TASK REQUIREMENTS
Every line of the data must be copied exactly.

INPUT FOR THIS TASK
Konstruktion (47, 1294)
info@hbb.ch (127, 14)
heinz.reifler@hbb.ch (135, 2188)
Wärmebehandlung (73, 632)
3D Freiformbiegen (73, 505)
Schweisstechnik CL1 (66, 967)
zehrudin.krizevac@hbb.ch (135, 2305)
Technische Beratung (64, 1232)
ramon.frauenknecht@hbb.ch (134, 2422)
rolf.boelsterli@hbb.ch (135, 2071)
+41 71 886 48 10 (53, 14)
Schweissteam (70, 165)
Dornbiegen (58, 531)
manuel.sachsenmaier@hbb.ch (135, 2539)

TASK ANSWER
Konstruktion (47, 1294)
info@hbb.ch (127, 14)
heinz.reifler@hbb.ch (135, 2188)
Wärmebehandlung (73, 632)
3D Freiformbiegen (73, 505)
Schweisstechnik CL1 (66, 967)
zehrudin.krizevac@hbb.ch (135, 2305)
Technische Beratung (64, 1232)
ramon.frauenknecht@hbb.ch (134, 2422)
rolf.boelsterli@hbb.ch (135, 2071)
+41 71 886 48 10 (53, 14)
Schweissteam (70, 165)
Dornbiegen (58, 531)
manuel.sachsenmaier@hbb.ch (135, 2539)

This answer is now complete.